Sixty-six young women took part in the study of arachnophobia and sleep. The research, led by Edward Pace-Schott, clinical instructor in psychology at Harvard Medical School (HMS), in collaboration with Rebecca M.C. Spencer at the University of Massachusetts, Amherst, focused on sleep’s role in reducing fear of spiders in undergraduate women. The goal was to see how “fear extinction” is affected by sleep, wakefulness, and time of day. Fear extinction is an active process of building a new emotional memory; in this case, a memory of spiders not associated with danger or harm. The 66 women were divided into four groups: sleep, wake, morning, evening. Each group watched a YouTube video of a spider — a minute long, 14 times. Such “exposure therapy” is a standard treatment for irrational fears, designed to train the phobic patient not to startle at spiders. The “morning” and “evening” groups were controls to rule out the possibility that time of day, rather than sleep, has a role in fear: These groups watched the spider videos two hours apart in either the morning or evening, while the wake and sleep groups watched them 12 hours apart, after a day awake or a night of sleep.
Randomly, in 60 percent of the viewings, a loud noise would go off. The researchers measured startle response to the noise, using a sensor on the hand that measures palm-sweat. After a delay — 12 hours or two depending on the group — the women watched more spider videos: six of the same spider from before, six of a new one. The researchers again measured the women’s fear, of both the old and new spider, to see how sleep affected fear. Fear in the laboratory is measured by four variables, Pace-Schott said: heart rate, hand sweat (“skin conductance response”), subjective emotion (disgust, fear, unpleasantness), and muscle tone, measured in the facial muscle for frowning. Sleep helped to mellow the women’s fears, Pace-Schott and his colleagues found, by strengthening the memory formed during exposure therapy.

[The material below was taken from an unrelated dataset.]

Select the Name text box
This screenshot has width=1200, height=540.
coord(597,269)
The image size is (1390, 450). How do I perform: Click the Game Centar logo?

Hand-sweat response to the video and the spider’s rating in terms of “fearfulness, disgust, and unpleasantness” were low among women who got 12 hours of overnight sleep — as they had been at the end of the exposure therapy session. Staying awake for 12 hours had the opposite effect: The twenty-three women who stayed awake for a full day after watching the spider videos had a strong hand-sweat response to the old spider when they saw it again at the end of the day as well as a return of strong ratings of “fearfulness, disgust, and unpleasantness.” Sleep also protected the women against fear of a new spider: The “awake” group found a new spider even more frightening than the spider they saw before, while the sleepers did not. The sleep-dependent learning process had physiological effects: Not only did the sleepers say they felt less fearful, but their heart rates and skin-conductance changed. When asked what stage of sleep might be involved in learning fear extinction, Pace-Schott pointed to recent research on REM, the phase when most dreaming occurs. (REM is rapid eye movement sleep, named for the twitching of the eyes that occurs during dreaming.) In REM, a network of emotional brain regions is activated. These regions overlap the regions disrupted in anxiety disorders. This suggests, Pace-Schott says, that REM may be reprocessing emotional memory. Previous research has shown that when people are deprived of REM sleep, they are unable to form fear extinction memories after therapy. “REM may be the stage of sleep during which extinction memory is stabilized and strengthened,” Pace-Schott said. The timing of sleep relative to psychotherapy is of interest because there may be only certain “windows of time” when sleep can strengthen extinction memory. “If extinction memory is strengthened by sleep,” he said, “then we want exposure therapy to happen close to bedtime.” The one downside of this approach, Pace-Schott acknowledges, is that we know people are more reactive to fear in the evening. If people are more frightened before bed, then exposure therapy may give them insomnia. So a better strategy may be to have people take a nap after therapy. The key point, Pace-Schott says, is that “sleep … be good quality — including both REM and slow-wave sleep.”
The results have implications for treatment of phobias, social anxiety, and post-traumatic stress disorder. Psychotherapy for fear, the research suggests, should be coupled with healthy sleep. Our brains seem to use sleep, perhaps REM sleep specifically, to lay down new emotional memories.